# Records supplied
────────────────

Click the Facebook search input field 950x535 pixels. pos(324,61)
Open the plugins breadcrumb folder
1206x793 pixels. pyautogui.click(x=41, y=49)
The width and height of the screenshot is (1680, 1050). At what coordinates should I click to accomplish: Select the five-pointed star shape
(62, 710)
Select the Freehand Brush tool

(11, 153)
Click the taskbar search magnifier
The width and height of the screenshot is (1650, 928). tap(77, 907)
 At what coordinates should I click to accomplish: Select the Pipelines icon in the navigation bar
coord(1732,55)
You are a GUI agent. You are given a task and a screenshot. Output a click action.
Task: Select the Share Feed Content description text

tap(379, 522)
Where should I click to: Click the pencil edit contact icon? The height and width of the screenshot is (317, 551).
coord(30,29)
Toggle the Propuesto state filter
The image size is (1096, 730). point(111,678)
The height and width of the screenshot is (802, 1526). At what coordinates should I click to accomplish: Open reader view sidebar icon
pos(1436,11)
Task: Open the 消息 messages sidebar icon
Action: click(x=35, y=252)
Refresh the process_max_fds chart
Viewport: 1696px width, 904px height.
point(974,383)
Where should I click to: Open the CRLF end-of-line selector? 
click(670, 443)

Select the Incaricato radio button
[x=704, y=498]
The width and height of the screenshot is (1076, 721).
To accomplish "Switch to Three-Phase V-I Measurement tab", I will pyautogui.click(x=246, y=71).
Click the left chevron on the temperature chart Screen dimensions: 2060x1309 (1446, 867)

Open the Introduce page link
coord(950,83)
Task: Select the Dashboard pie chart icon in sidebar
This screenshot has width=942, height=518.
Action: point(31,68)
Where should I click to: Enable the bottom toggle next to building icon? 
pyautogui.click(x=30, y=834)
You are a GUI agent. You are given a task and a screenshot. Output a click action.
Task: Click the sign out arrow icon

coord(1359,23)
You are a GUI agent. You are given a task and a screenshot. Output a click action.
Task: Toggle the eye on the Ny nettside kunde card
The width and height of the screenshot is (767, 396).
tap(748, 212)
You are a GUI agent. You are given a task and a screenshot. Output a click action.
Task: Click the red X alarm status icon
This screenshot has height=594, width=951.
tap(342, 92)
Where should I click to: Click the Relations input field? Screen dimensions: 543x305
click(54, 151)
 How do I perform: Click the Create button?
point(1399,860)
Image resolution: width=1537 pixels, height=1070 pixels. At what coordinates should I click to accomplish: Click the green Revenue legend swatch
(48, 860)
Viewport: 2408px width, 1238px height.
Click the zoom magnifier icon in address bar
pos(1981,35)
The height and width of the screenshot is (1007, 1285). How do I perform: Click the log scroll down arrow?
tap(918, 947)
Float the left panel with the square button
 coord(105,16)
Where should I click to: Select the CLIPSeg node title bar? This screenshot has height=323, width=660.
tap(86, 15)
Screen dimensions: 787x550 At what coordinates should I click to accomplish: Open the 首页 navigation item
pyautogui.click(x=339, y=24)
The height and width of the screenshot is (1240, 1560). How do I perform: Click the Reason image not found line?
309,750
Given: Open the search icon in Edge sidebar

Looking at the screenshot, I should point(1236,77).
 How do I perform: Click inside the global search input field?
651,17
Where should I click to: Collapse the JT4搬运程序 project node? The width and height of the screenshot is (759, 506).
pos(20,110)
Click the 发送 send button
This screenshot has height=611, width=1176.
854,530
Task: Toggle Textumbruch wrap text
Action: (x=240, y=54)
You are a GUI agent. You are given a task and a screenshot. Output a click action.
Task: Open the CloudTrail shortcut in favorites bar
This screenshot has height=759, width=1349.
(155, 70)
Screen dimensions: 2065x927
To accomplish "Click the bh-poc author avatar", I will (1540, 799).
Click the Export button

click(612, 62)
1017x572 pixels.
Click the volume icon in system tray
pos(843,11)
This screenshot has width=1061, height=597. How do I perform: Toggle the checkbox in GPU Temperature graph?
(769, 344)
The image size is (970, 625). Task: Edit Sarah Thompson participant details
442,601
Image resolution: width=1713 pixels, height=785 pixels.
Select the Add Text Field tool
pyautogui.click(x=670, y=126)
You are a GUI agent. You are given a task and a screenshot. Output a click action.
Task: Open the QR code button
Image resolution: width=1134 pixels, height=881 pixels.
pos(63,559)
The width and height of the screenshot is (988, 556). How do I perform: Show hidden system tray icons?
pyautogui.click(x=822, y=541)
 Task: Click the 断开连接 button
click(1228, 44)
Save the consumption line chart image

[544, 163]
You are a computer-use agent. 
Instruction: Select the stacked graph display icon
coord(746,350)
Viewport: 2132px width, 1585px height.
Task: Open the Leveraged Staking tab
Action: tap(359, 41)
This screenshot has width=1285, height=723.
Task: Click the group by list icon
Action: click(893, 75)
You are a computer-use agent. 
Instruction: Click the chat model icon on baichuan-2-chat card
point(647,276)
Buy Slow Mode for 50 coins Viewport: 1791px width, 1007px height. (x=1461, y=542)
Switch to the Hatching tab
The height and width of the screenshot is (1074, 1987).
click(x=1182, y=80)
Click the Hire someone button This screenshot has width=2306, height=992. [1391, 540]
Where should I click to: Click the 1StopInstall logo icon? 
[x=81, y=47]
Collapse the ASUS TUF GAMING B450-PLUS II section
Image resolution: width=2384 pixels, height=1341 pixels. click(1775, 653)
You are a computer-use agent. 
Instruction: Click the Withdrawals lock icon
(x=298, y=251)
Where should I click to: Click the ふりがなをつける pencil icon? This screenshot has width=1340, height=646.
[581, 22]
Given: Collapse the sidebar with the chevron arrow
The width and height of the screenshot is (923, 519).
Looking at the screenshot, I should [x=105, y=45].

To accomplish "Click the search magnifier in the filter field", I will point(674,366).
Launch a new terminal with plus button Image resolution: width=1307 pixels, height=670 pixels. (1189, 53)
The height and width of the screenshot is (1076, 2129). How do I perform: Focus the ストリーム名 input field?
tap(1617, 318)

────────────────

# Exercise
With no line omitted, copy all the data exactly.

# Result for this exercise
Click the Facebook search input field 950x535 pixels. pos(324,61)
Open the plugins breadcrumb folder
1206x793 pixels. pyautogui.click(x=41, y=49)
The width and height of the screenshot is (1680, 1050). At what coordinates should I click to accomplish: Select the five-pointed star shape
(62, 710)
Select the Freehand Brush tool

(11, 153)
Click the taskbar search magnifier
The width and height of the screenshot is (1650, 928). tap(77, 907)
 At what coordinates should I click to accomplish: Select the Pipelines icon in the navigation bar
coord(1732,55)
You are a GUI agent. You are given a task and a screenshot. Output a click action.
Task: Select the Share Feed Content description text

tap(379, 522)
Where should I click to: Click the pencil edit contact icon? The height and width of the screenshot is (317, 551).
coord(30,29)
Toggle the Propuesto state filter
The image size is (1096, 730). point(111,678)
The height and width of the screenshot is (802, 1526). At what coordinates should I click to accomplish: Open reader view sidebar icon
pos(1436,11)
Task: Open the 消息 messages sidebar icon
Action: click(x=35, y=252)
Refresh the process_max_fds chart
Viewport: 1696px width, 904px height.
point(974,383)
Where should I click to: Open the CRLF end-of-line selector? 
click(670, 443)

Select the Incaricato radio button
[x=704, y=498]
The width and height of the screenshot is (1076, 721).
To accomplish "Switch to Three-Phase V-I Measurement tab", I will pyautogui.click(x=246, y=71).
Click the left chevron on the temperature chart Screen dimensions: 2060x1309 (1446, 867)

Open the Introduce page link
coord(950,83)
Task: Select the Dashboard pie chart icon in sidebar
This screenshot has width=942, height=518.
Action: point(31,68)
Where should I click to: Enable the bottom toggle next to building icon? 
pyautogui.click(x=30, y=834)
You are a GUI agent. You are given a task and a screenshot. Output a click action.
Task: Click the sign out arrow icon

coord(1359,23)
You are a GUI agent. You are given a task and a screenshot. Output a click action.
Task: Toggle the eye on the Ny nettside kunde card
The width and height of the screenshot is (767, 396).
tap(748, 212)
You are a GUI agent. You are given a task and a screenshot. Output a click action.
Task: Click the red X alarm status icon
This screenshot has height=594, width=951.
tap(342, 92)
Where should I click to: Click the Relations input field? Screen dimensions: 543x305
click(54, 151)
 How do I perform: Click the Create button?
point(1399,860)
Image resolution: width=1537 pixels, height=1070 pixels. At what coordinates should I click to accomplish: Click the green Revenue legend swatch
(48, 860)
Viewport: 2408px width, 1238px height.
Click the zoom magnifier icon in address bar
pos(1981,35)
The height and width of the screenshot is (1007, 1285). How do I perform: Click the log scroll down arrow?
tap(918, 947)
Float the left panel with the square button
 coord(105,16)
Where should I click to: Select the CLIPSeg node title bar? This screenshot has height=323, width=660.
tap(86, 15)
Screen dimensions: 787x550 At what coordinates should I click to accomplish: Open the 首页 navigation item
pyautogui.click(x=339, y=24)
The height and width of the screenshot is (1240, 1560). How do I perform: Click the Reason image not found line?
309,750
Given: Open the search icon in Edge sidebar

Looking at the screenshot, I should point(1236,77).
 How do I perform: Click inside the global search input field?
651,17
Where should I click to: Collapse the JT4搬运程序 project node? The width and height of the screenshot is (759, 506).
pos(20,110)
Click the 发送 send button
This screenshot has height=611, width=1176.
854,530
Task: Toggle Textumbruch wrap text
Action: (x=240, y=54)
You are a GUI agent. You are given a task and a screenshot. Output a click action.
Task: Open the CloudTrail shortcut in favorites bar
This screenshot has height=759, width=1349.
(155, 70)
Screen dimensions: 2065x927
To accomplish "Click the bh-poc author avatar", I will (1540, 799).
Click the Export button

click(612, 62)
1017x572 pixels.
Click the volume icon in system tray
pos(843,11)
This screenshot has width=1061, height=597. How do I perform: Toggle the checkbox in GPU Temperature graph?
(769, 344)
The image size is (970, 625). Task: Edit Sarah Thompson participant details
442,601
Image resolution: width=1713 pixels, height=785 pixels.
Select the Add Text Field tool
pyautogui.click(x=670, y=126)
You are a GUI agent. You are given a task and a screenshot. Output a click action.
Task: Open the QR code button
Image resolution: width=1134 pixels, height=881 pixels.
pos(63,559)
The width and height of the screenshot is (988, 556). How do I perform: Show hidden system tray icons?
pyautogui.click(x=822, y=541)
 Task: Click the 断开连接 button
click(1228, 44)
Save the consumption line chart image

[544, 163]
You are a computer-use agent. 
Instruction: Select the stacked graph display icon
coord(746,350)
Viewport: 2132px width, 1585px height.
Task: Open the Leveraged Staking tab
Action: tap(359, 41)
This screenshot has width=1285, height=723.
Task: Click the group by list icon
Action: click(893, 75)
You are a computer-use agent. 
Instruction: Click the chat model icon on baichuan-2-chat card
point(647,276)
Buy Slow Mode for 50 coins Viewport: 1791px width, 1007px height. (x=1461, y=542)
Switch to the Hatching tab
The height and width of the screenshot is (1074, 1987).
click(x=1182, y=80)
Click the Hire someone button This screenshot has width=2306, height=992. [1391, 540]
Where should I click to: Click the 1StopInstall logo icon? 
[x=81, y=47]
Collapse the ASUS TUF GAMING B450-PLUS II section
Image resolution: width=2384 pixels, height=1341 pixels. click(1775, 653)
You are a computer-use agent. 
Instruction: Click the Withdrawals lock icon
(x=298, y=251)
Where should I click to: Click the ふりがなをつける pencil icon? This screenshot has width=1340, height=646.
[581, 22]
Given: Collapse the sidebar with the chevron arrow
The width and height of the screenshot is (923, 519).
Looking at the screenshot, I should [x=105, y=45].

To accomplish "Click the search magnifier in the filter field", I will point(674,366).
Launch a new terminal with plus button Image resolution: width=1307 pixels, height=670 pixels. (1189, 53)
The height and width of the screenshot is (1076, 2129). How do I perform: Focus the ストリーム名 input field?
tap(1617, 318)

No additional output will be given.